You can also calculate CFOF scores from a precomputed distance matrix using
`.compute_from_distance_matrix()`.
### CFOF (hard-CFOF)
Use `compute` to compute CFOF scores directly from data.
```python
>>> cfof_clf = CFOF(metric='euclidean', rhos=[0.5, 0.6], n_jobs=1)
>>> cfof_clf.compute(X)
array([[0.5 , 0.66666667],
[0.33333333, 0.83333333],
[0.5 , 1. ],
[0.5 , 0.66666667],
[0.33333333, 0.83333333],
[0.5 , 1. ]])
```
Use `compute_from_distance_matrix` to compute CFOF scores from a precomputed
distance matrix.
```python
>>> from sklearn.metrics import pairwise_distances
>>> distance_matrix = pairwise_distances(X, metric='euclidean')
>>> cfof_clf.compute_from_distance_matrix(distance_matrix)
array([[0.5 , 0.66666667],
[0.33333333, 0.83333333],
[0.5 , 1. ],
[0.5 , 0.66666667],
[0.33333333, 0.83333333],
[0.5 , 1. ]])
```
### FastCFOF (soft-CFOF)
Use `compute` to compute CFOF scores directly from data.
```python
>>> np.random.seed(10)
>>> X = np.random.randint(0, 100, size=(1000, 3))
>>>
>>> fast_cfof_clf = FastCFOF(metric='euclidean',
... rhos=[0.001, 0.005, 0.01, 0.05, 0.1],
... epsilon=0.1, delta=0.1, n_bins=50, n_jobs=1)
>>> fast_cfof_clf.compute(X)
array([[0.00954095, 0.00954095, 0.01930698, 0.05963623, 0.10481131],
[0.00954095, 0.00954095, 0.01930698, 0.06866488, 0.10481131],
[0.00954095, 0.00954095, 0.02559548, 0.06866488, 0.10481131],
...,
[0.00954095, 0.00954095, 0.01930698, 0.05963623, 0.10481131],
[0.00954095, 0.00954095, 0.03393222, 0.15998587, 0.24420531],
[0.00954095, 0.00954095, 0.02559548, 0.0390694 , 0.09102982]])
```
Use `compute_from_distance_matrix` to compute CFOF scores from a precomputed
distance matrix.
```python
>>> from sklearn.metrics import pairwise_distances
>>> distance_matrix = pairwise_distances(X, metric='euclidean')
>>> fast_cfof_clf.compute_from_distance_matrix(distance_matrix)
array([[0.00954095, 0.00954095, 0.01930698, 0.05963623, 0.10481131],
[0.00954095, 0.00954095, 0.01930698, 0.06866488, 0.10481131],
[0.00954095, 0.00954095, 0.02559548, 0.06866488, 0.10481131],
...,
[0.00954095, 0.00954095, 0.01930698, 0.05963623, 0.10481131],
[0.00954095, 0.00954095, 0.03393222, 0.15998587, 0.24420531],
[0.00954095, 0.00954095, 0.02559548, 0.0390694 , 0.09102982]])
```
### CFOFiSAX
This library provides a wrapper for [pyCFOFiSAX](https://github.com/luk-f/pyCFOFiSAX) [[1]](#1)
```python
>>> from cfof.cfof_isax import CFOFiSAXWrapper
```
Refer to [`pyCFOFiSAX` documentation](https://pycfofisax.readthedocs.io/fr/main/)
for more details.
### TODOs
- [ ] Add support for [`faiss`](https://github.com/facebookresearch/faiss) (GPU).
- [ ] Parallelize FastCFOF.
- [ ] Add unit tests.
- [ ] Add benchmarks.
- [ ] Wrap [pyCFOFiSAX](https://github.com/luk-f/pyCFOFiSAX).
## References
<a id="1">[1]</a>
ANGIULLI, Fabrizio.
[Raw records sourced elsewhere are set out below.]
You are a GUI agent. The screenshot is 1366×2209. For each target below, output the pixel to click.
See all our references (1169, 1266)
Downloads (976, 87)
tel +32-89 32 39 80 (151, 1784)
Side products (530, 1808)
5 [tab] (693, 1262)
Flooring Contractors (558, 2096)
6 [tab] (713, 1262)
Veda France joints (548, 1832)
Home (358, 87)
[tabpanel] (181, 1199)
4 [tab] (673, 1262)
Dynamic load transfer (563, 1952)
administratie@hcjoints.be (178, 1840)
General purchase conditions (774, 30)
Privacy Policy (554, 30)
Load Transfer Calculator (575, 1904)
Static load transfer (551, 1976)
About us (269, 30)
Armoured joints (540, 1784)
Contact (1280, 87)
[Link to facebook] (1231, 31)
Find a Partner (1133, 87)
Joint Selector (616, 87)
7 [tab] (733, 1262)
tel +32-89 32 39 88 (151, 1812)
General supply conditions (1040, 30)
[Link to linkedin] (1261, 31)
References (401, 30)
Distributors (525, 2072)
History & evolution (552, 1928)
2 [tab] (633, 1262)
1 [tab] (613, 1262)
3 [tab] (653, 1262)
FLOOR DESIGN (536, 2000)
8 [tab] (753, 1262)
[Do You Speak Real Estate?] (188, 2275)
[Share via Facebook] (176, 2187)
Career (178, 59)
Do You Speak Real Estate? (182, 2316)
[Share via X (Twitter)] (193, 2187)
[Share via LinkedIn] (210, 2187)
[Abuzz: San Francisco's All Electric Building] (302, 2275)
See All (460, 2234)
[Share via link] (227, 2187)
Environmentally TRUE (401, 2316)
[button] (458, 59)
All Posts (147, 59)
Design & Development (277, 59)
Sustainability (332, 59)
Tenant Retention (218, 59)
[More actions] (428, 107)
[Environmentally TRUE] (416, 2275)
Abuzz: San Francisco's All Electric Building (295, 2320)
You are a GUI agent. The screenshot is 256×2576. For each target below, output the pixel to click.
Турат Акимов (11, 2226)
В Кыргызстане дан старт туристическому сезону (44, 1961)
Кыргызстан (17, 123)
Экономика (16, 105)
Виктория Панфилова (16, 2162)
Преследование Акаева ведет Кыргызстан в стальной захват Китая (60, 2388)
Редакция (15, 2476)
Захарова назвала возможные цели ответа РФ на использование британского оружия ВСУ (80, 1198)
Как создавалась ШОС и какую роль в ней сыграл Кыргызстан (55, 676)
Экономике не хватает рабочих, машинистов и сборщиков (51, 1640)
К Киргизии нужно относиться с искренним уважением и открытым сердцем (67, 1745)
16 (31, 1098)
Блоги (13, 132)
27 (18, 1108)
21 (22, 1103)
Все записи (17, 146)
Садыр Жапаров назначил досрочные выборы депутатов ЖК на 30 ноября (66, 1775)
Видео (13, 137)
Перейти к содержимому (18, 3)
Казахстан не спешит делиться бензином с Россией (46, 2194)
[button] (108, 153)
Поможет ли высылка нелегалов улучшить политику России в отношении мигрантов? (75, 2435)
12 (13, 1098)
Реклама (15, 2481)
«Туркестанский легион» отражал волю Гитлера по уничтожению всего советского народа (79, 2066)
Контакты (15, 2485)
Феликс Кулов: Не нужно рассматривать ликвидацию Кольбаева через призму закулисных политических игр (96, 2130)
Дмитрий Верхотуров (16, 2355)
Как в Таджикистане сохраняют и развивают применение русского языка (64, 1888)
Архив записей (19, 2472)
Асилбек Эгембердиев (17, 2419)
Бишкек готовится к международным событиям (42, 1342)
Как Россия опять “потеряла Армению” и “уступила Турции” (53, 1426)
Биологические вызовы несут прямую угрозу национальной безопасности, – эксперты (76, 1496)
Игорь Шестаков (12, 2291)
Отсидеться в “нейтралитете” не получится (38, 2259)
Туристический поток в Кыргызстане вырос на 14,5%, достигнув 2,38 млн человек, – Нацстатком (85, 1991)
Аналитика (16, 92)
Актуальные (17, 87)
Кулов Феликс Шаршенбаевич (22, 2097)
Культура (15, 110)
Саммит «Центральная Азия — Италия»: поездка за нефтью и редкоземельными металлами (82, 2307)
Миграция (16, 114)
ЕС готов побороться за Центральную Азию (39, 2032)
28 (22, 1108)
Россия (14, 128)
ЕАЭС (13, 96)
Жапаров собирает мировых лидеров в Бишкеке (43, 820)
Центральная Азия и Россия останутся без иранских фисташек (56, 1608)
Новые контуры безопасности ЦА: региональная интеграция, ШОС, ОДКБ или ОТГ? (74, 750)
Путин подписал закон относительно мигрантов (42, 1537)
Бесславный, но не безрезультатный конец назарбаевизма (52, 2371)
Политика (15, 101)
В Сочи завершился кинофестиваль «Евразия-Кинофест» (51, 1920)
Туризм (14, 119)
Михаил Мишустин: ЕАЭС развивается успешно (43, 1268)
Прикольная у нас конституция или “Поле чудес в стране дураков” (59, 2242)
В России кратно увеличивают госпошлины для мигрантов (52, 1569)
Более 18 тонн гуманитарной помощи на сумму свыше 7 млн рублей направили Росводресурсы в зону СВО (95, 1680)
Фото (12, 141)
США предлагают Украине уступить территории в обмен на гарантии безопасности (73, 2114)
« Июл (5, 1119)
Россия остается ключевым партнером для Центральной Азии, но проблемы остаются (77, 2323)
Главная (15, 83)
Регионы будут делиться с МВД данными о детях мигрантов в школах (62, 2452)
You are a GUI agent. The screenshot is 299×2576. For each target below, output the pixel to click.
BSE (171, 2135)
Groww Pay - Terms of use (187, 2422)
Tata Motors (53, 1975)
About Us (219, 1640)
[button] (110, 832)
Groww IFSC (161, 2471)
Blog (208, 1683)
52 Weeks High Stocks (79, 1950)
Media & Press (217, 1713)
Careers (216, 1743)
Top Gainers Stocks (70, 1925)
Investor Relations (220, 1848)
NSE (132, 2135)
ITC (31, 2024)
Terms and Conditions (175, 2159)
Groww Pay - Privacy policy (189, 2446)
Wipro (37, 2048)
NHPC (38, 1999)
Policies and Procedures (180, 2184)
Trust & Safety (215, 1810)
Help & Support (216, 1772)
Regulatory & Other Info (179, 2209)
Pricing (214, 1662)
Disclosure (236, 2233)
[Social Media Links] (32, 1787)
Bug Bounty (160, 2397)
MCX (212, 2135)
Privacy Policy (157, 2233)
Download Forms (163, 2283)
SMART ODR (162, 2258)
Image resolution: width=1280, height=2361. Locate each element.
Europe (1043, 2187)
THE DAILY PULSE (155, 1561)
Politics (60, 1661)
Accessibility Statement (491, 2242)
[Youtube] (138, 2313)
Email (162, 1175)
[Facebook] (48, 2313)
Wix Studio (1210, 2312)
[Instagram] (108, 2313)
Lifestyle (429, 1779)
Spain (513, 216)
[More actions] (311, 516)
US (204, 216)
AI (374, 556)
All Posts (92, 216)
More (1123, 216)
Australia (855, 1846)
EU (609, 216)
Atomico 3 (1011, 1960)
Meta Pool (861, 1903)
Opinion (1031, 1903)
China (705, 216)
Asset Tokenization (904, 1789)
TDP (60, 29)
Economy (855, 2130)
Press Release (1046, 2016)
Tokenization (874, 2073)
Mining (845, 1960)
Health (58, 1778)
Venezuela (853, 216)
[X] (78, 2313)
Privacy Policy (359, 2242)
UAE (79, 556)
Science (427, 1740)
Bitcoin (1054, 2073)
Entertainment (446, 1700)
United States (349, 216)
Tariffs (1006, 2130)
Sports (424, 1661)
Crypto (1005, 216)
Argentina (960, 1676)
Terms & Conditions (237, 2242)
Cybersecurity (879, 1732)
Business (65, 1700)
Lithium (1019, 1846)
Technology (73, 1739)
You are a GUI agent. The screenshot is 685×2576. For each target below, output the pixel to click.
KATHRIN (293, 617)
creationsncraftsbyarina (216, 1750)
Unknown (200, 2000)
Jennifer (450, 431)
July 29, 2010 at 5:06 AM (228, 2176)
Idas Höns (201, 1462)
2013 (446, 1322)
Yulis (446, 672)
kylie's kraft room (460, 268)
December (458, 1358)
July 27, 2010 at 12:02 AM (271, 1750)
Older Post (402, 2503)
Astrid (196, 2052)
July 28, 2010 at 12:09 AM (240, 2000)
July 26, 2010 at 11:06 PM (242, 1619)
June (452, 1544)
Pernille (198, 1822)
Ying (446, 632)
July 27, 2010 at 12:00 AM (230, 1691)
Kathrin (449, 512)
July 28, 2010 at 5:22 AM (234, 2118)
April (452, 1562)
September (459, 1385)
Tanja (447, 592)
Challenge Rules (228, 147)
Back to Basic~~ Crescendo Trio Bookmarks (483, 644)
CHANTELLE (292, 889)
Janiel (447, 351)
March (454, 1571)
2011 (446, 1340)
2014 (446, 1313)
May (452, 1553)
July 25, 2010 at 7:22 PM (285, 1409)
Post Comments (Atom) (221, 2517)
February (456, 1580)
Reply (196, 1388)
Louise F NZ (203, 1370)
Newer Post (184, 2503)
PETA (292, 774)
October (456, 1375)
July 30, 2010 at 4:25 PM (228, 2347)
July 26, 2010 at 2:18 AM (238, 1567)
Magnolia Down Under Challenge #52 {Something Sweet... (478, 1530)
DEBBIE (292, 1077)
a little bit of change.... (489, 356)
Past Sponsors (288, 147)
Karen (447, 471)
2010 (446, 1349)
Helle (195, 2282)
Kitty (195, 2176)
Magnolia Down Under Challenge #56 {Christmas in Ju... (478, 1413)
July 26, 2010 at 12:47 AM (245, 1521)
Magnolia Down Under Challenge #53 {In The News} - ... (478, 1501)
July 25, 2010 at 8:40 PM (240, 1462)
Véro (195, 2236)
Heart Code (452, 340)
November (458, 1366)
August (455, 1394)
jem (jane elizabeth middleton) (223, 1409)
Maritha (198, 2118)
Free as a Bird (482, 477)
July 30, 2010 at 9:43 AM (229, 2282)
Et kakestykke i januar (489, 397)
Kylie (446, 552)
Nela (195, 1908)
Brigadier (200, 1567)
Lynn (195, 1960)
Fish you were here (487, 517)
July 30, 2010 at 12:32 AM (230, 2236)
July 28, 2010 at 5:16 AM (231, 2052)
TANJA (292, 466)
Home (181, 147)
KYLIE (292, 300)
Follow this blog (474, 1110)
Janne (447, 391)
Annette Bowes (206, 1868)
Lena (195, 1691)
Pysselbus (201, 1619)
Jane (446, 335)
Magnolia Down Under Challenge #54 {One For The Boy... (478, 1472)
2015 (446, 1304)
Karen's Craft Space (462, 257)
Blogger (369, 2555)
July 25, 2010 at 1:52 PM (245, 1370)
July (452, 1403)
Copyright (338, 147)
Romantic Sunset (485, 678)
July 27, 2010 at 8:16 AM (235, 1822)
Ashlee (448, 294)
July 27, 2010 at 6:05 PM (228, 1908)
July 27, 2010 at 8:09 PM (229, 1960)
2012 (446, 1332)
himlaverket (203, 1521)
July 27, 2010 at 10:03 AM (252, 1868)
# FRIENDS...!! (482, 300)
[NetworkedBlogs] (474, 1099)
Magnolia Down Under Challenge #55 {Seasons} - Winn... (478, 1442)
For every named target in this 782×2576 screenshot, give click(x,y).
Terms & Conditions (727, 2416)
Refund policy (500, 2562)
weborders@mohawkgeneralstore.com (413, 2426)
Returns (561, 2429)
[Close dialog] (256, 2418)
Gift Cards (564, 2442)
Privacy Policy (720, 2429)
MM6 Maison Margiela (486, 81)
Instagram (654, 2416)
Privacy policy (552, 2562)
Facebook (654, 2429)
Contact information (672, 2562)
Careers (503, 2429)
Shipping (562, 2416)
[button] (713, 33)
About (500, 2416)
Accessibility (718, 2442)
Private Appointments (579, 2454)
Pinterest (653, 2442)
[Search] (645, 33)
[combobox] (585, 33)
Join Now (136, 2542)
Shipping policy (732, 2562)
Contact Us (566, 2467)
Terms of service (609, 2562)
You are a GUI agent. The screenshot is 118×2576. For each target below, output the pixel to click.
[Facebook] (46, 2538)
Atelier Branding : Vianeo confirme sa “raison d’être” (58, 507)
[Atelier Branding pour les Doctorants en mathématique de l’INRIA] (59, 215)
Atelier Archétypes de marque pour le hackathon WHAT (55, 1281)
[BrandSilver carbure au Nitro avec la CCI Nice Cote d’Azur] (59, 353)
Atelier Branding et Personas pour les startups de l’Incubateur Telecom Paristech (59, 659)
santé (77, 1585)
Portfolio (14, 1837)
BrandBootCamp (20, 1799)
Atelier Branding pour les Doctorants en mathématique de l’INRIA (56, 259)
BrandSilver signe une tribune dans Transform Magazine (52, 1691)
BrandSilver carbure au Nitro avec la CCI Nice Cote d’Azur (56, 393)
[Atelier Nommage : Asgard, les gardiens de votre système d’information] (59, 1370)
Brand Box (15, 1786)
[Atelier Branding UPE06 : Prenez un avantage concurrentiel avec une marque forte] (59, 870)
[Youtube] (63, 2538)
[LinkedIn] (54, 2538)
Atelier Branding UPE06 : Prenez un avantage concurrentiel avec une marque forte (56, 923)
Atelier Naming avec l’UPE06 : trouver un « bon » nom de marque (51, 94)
CFOF: a concentration free measure for anomaly detection. ACM Transactions on Knowledge Discovery from Data (TKDD), 2020, vol. 14, no 1, p. 1-53.
<a id="2">[2]</a>
FOULON, Lucas, FENET, Serge, RIGOTTI, Christophe, et al. Scoring Message Stream Anomalies in Railway Communication Systems. In : 2019 International Conference on Data Mining Workshops (ICDMW). IEEE, 2019. p. 769-776.